Biokrieg - Bacigalupi, P: Biokrieg - The Windup Girl
Ein unzähmbarer Geist. Ein Mann, der in seinem Feld bereits alles erreicht hat. Ein missgünstiger Mensch, der sich geradezu zwanghaft mit anderen messen muss. Nur war die Konkurrenz irgendwann keine Herausforderung mehr für ihn gewesen, also wechselte er die Seiten und kam ins Königreich, um einen neuen Anreiz zu schaffen. Ein Winkelzug. So als hätte sich Jaidee entschlossen, einen Muay-Thai -Kampf mit auf dem Rücken zusammengebundenen Händen durchzuführen, nur um zu sehen, ob er es auch mit den Beinen allein schaffen könnte.
Unser Schicksal hängt von einem unberechenbaren Gott ab. Er hilft uns nur, solange es seiner Unterhaltung dient, und wenn wir sein Interesse nicht länger wecken können, wird er die Augen schließen und schlafen.
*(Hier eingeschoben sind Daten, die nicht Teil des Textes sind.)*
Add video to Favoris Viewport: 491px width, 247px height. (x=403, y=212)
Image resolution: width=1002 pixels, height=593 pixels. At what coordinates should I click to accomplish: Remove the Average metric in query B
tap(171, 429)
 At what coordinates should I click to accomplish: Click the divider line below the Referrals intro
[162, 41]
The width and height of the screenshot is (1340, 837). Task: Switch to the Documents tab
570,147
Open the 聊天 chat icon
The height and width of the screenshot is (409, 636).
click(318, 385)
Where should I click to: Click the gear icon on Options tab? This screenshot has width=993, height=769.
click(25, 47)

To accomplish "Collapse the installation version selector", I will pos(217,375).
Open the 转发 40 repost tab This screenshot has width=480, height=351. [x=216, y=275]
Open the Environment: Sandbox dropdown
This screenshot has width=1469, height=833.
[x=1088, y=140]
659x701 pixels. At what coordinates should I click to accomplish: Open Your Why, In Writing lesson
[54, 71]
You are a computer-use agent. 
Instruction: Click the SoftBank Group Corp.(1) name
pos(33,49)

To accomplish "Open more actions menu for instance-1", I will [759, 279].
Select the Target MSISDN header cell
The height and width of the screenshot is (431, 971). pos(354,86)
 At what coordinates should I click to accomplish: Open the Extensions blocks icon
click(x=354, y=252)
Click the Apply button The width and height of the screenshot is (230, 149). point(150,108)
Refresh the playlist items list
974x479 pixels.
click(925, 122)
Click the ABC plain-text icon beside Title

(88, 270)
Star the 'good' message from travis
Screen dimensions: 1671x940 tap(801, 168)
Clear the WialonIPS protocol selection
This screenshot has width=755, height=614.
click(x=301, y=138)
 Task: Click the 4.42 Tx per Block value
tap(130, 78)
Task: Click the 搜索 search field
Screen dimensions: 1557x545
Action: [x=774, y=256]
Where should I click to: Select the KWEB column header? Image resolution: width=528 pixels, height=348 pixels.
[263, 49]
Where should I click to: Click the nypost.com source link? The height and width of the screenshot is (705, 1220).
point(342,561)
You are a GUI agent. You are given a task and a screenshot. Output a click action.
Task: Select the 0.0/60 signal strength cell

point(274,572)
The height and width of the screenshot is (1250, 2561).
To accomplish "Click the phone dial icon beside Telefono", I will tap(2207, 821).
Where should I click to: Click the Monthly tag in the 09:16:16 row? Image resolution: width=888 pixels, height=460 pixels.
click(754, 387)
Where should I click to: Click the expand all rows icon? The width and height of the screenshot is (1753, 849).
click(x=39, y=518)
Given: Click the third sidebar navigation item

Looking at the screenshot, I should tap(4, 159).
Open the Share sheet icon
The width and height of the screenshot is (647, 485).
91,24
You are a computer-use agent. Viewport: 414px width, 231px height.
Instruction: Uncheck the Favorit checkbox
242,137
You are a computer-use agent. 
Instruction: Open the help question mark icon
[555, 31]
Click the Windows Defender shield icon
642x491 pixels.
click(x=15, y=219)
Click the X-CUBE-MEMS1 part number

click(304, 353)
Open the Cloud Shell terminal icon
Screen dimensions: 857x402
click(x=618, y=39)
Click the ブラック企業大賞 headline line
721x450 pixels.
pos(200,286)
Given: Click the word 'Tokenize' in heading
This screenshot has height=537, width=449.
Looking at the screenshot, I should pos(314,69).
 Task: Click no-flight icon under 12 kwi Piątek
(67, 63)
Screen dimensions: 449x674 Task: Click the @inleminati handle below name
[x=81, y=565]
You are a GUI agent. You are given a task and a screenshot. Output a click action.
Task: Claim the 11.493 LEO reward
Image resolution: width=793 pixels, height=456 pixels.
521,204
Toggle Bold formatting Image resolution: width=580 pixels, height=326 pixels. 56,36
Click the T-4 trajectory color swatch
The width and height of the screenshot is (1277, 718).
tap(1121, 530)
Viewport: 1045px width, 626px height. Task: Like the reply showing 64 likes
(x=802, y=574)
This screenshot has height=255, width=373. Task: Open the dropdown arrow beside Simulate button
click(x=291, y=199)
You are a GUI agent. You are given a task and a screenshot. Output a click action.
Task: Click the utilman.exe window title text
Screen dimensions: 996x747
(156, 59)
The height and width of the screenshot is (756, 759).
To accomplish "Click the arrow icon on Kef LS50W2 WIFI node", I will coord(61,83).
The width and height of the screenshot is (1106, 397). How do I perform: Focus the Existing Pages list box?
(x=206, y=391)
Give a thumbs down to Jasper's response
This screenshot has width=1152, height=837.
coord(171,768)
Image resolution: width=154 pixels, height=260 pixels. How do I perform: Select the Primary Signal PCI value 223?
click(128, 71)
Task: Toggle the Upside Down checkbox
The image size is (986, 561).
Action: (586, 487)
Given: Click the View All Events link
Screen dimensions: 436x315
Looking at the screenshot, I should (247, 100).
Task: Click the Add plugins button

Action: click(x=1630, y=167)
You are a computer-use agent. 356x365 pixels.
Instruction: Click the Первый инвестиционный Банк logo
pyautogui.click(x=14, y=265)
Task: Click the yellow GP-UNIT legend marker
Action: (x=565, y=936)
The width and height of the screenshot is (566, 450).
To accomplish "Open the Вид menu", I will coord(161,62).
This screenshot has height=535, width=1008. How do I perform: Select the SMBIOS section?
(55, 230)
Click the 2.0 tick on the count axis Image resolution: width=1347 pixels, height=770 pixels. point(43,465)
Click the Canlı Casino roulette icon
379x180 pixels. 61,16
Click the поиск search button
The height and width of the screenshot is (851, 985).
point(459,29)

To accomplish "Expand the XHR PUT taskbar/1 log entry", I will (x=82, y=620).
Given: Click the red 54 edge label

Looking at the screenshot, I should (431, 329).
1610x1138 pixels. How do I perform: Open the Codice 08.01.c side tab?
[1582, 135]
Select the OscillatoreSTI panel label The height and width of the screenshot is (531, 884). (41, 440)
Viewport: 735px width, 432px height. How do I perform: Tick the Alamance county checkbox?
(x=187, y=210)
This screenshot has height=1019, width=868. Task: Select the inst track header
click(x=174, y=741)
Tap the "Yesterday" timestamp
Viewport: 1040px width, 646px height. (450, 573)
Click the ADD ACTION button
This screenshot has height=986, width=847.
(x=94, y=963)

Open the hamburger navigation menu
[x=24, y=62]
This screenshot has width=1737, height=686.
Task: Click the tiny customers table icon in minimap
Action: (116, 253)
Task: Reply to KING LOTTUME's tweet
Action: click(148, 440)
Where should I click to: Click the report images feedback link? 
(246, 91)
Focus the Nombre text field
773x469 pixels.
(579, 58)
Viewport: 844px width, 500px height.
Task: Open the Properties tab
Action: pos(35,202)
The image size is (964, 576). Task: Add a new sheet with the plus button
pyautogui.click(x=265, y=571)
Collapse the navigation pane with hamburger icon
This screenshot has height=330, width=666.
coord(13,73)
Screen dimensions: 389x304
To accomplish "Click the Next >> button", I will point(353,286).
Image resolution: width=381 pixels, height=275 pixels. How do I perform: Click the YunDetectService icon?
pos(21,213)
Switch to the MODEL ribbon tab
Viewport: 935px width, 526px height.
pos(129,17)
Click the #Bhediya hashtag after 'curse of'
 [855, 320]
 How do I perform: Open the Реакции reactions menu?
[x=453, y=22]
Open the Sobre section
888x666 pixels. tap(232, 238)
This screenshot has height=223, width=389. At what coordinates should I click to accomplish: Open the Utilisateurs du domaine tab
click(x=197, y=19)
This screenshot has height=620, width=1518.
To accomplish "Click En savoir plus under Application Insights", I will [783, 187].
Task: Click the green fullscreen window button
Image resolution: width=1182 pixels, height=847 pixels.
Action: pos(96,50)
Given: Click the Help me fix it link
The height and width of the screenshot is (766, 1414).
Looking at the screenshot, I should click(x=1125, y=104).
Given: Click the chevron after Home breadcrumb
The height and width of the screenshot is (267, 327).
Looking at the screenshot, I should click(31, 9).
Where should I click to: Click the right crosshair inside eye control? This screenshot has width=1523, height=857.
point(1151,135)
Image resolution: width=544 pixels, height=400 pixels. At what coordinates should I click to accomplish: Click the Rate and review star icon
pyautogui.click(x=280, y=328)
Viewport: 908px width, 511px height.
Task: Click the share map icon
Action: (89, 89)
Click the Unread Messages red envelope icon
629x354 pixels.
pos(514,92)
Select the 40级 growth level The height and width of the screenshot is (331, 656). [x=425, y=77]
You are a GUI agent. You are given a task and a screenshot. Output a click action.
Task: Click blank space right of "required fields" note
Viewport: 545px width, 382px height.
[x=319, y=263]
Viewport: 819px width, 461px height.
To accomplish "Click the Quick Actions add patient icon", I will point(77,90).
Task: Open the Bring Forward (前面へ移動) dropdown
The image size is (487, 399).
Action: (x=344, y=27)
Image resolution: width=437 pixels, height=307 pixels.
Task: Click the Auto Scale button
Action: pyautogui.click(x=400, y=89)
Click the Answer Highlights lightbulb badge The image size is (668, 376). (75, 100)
Eine grauenhafte Vorstellung. Dieser Mann lebt nur noch für seine Gegner, eine global ausgetragene Partie Schach auf dem Feld der Evolution. Einzig getrieben von seinem Ego; ein Riese, der die Angriffe von Dutzenden anderen seiner Art abwehren kann, der sie lachend vom Himmel aus zerquetscht wie kleine Ameisen. Aber alle Titanen stürzen irgendwann, und was steht dem Königreich dann bevor? Kanya bricht der kalte Schweiß aus, wenn sie darüber nachdenkt.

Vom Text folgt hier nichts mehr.